• **STATED PROBLEM**: Please repeat the records from the line containing "The image size is (1456, 819)." through the end of the records, replacing "dock" with "sidebar" and leaving everything else unchanged. Omit the pictures from your answer.

• **INFORMATION SUPPLIED**:
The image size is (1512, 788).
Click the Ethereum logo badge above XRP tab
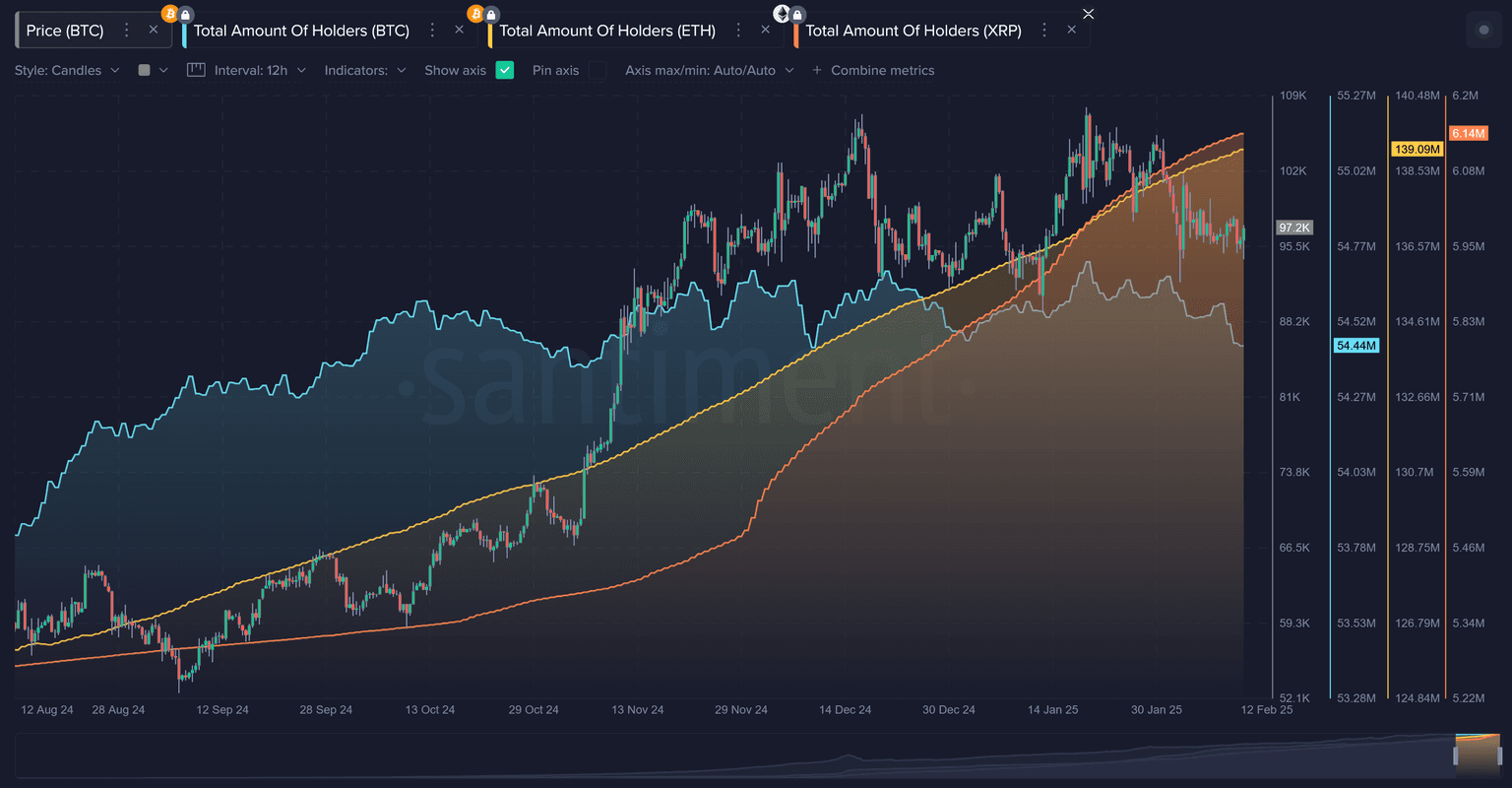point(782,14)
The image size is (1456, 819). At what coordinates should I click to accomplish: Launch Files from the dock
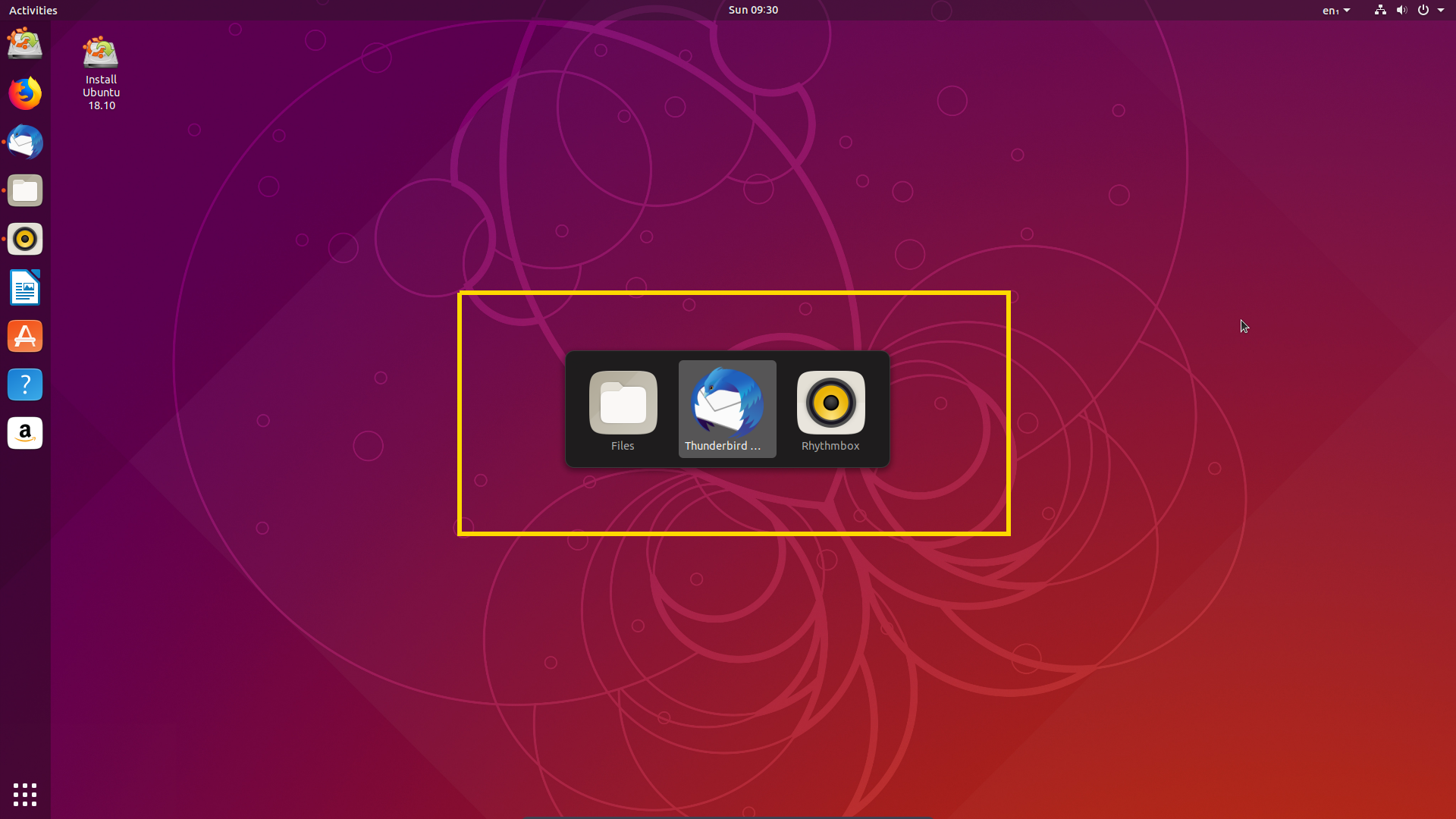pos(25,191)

• **EXERCISE RESULT**:
The image size is (1456, 819). At what coordinates should I click to accomplish: Launch Files from the sidebar
pos(25,191)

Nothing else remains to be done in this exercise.